### PROBLEM SET
- A) Transcribe the review of Neil Young's memoir word for word between "If you like" and "audience-pleasing hit records.", inclusive.
- B) Pick up the review of Neil Young's memoir at the point where it stops and keep writing.

### EXCERPTED PASSAGE
::::::::::

If you like to read well-ordered, linear, neatly fact-packed memoirs, don't pick up Neil Young's Waging Heavy Peace.
Even in the world of rock stars, Young has always been an iconoclast — Thoreau might have had him in mind when he wrote that line about the man who marches to a different drummer. Young has managed to survive as a hugely influential songwriter and musician for nearly 50 years, from early folkie days through chart-topping stints with Buffalo Springfield and Crosby, Stills, Nash and Young to his eccentric career with Crazy Horse and as a solo artist, without ever giving a fig about making audience-pleasing hit records.
Waging Heavy Peace does not explain how he managed it. But it does offer fans a trip inside Young's head, which can be a pretty interesting place.
Young explains how he came to write the book: "Not that it matters much, but recently I stopped smoking and drinking." By smoking, he means marijuana, and he finds himself at age 65 "the straightest I have ever been since I was eighteen."
He discovers one large problem with that — he can't write songs — but he becomes obsessed with writing this book, carrying a laptop with him everywhere. The result is more like a transcript of oral history than a literary memoir, with Young meandering from topic to topic, time period to time period, looping back to subjects after many chapters, telling stories in a distinctive, intimate voice that veers on a dime from sincere enthusiasm to wistful nostalgia to dry humor.
Young has made music with an astonishing array of talents — he can name-drop without name-dropping, as when he writes about "my friend Paul" without ever saying that Paul's last name is McCartney — and although he criticizes a few of them, he is generally warmly complimentary.

::::::::::

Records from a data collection
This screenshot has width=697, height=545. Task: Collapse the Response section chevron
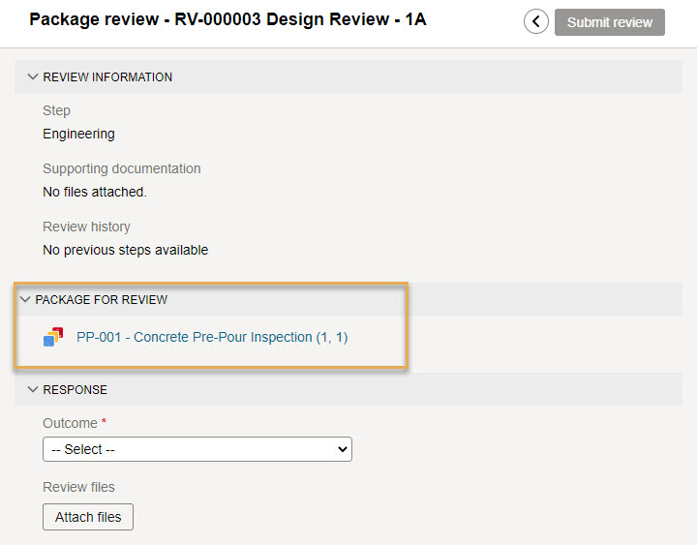pos(33,389)
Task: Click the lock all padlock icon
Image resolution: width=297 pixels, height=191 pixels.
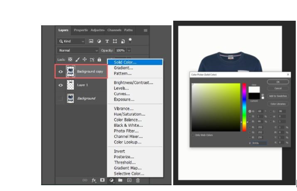Action: (99, 60)
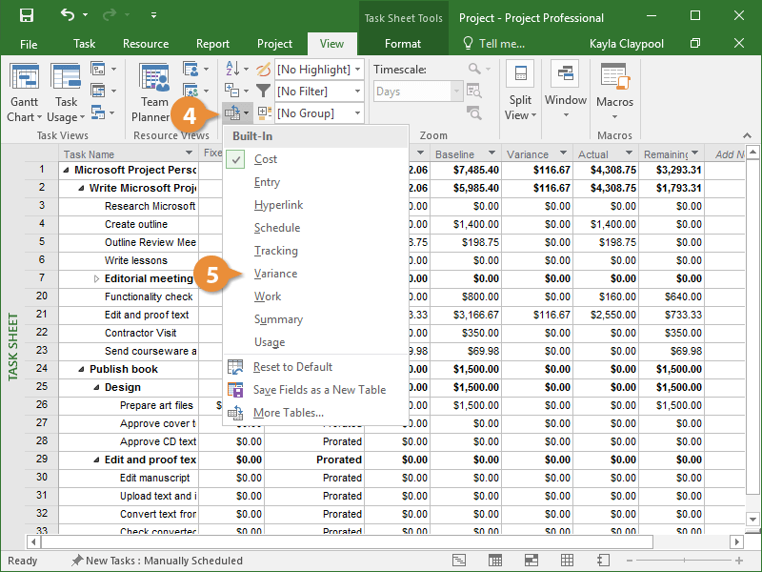Click Reset to Default
The width and height of the screenshot is (762, 572).
pyautogui.click(x=292, y=367)
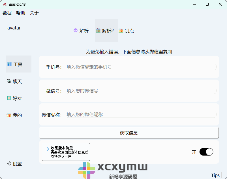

::::::::::

### EXERCISE RESPONSES
- A)
If you like to read well-ordered, linear, neatly fact-packed memoirs, don't pick up Neil Young's Waging Heavy Peace.
Even in the world of rock stars, Young has always been an iconoclast — Thoreau might have had him in mind when he wrote that line about the man who marches to a different drummer. Young has managed to survive as a hugely influential songwriter and musician for nearly 50 years, from early folkie days through chart-topping stints with Buffalo Springfield and Crosby, Stills, Nash and Young to his eccentric career with Crazy Horse and as a solo artist, without ever giving a fig about making audience-pleasing hit records.

- B)
Young is also an inventor, collector (cars, model trains) and general tech head, and he devotes a lot of space to those passions. His enduring second marriage to Pegi Young and his relationship with his three children get loving treatment, and he's matter-of-fact about the family's substantial medical problems. Son Ben, whom Young calls "our spiritual leader," has cerebral palsy, which leaves him in a wheelchair, dependent and unable to speak — yet he travels with his family and has a rich life (thanks also to a staff of caregivers, on whom Young lavishes praise).
Young touches on his medical problems, too, from childhood polio to epilepsy to a brain aneurysm and how surgery for it nearly killed him, all of which he shrugs off philosophically.
Waging Heavy Peace can be frustrating at times, repetitive or evasive or cliched in spots, and Young has a cavalier attitude toward such things as dates. But get into its rhythm and you'll be rewarded with the kind of storytelling that has made Young's music so evocative. And he even has some advice for his peers:
"Writing is very convenient, has a low expense, and is a great way to pass the time. I highly recommend it to any old rocker who is out of cash and doesn't know what to do next."